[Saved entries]
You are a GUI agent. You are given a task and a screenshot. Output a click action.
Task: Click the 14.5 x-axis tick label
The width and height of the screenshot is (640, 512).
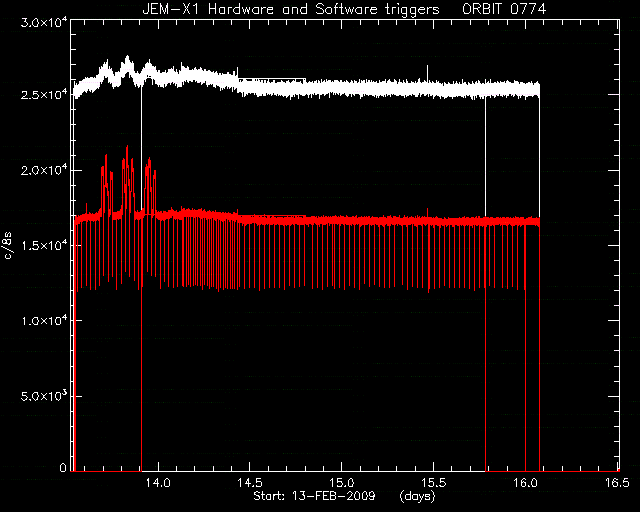click(x=249, y=483)
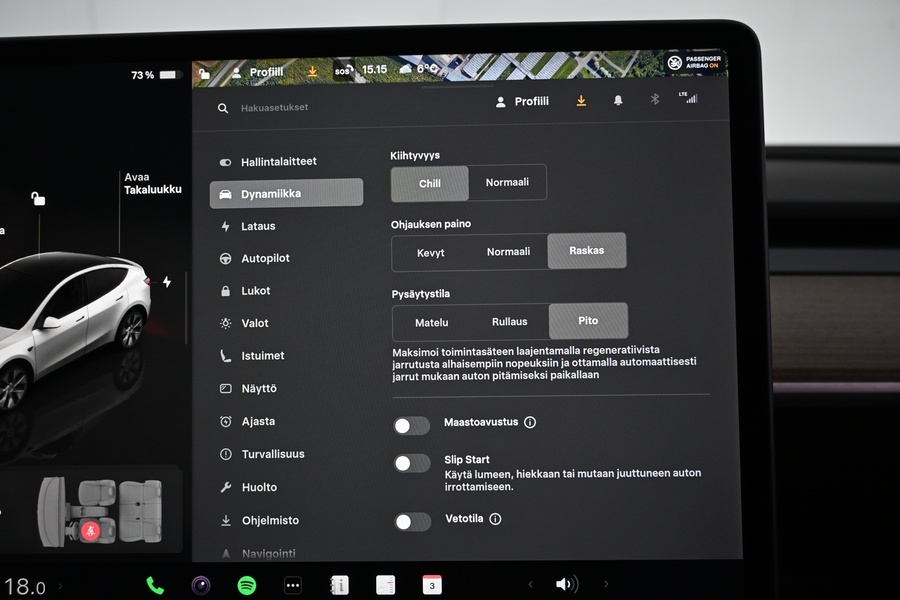Open the camera app icon

pos(201,585)
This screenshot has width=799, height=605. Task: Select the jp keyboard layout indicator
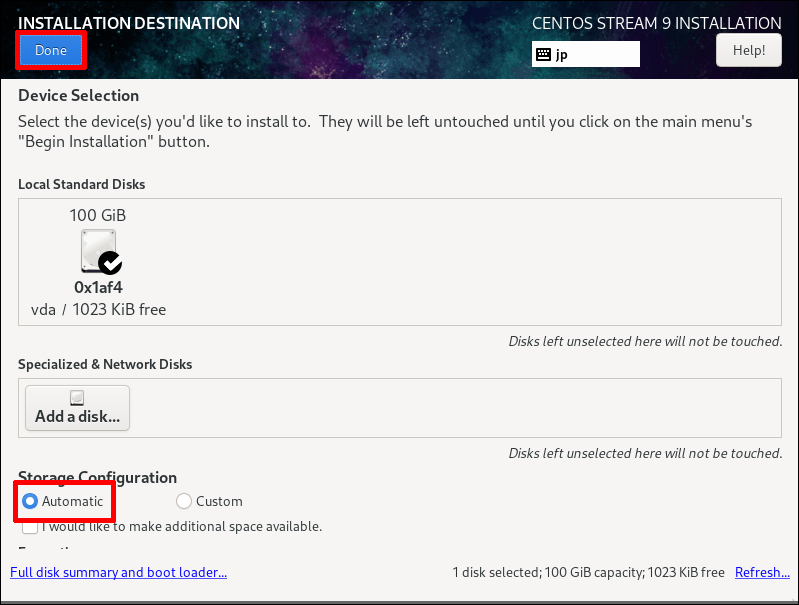click(585, 54)
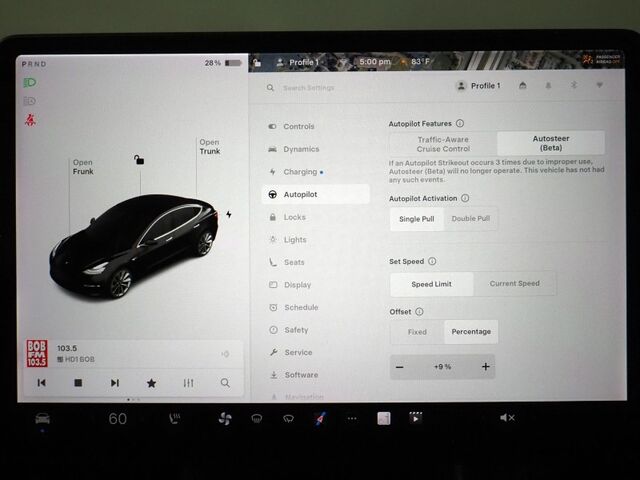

■ **Your instructions**
Copy the saved entries above word for word, omitting the pictures.

■ **Solution for this problem**
You are a GUI agent. You are given a task and a screenshot. Output a click action.
Task: Click the 14.5 x-axis tick label
The width and height of the screenshot is (640, 512).
click(x=249, y=483)
Open the camera app icon

pos(201,585)
This screenshot has width=799, height=605. Task: Select the jp keyboard layout indicator
click(585, 54)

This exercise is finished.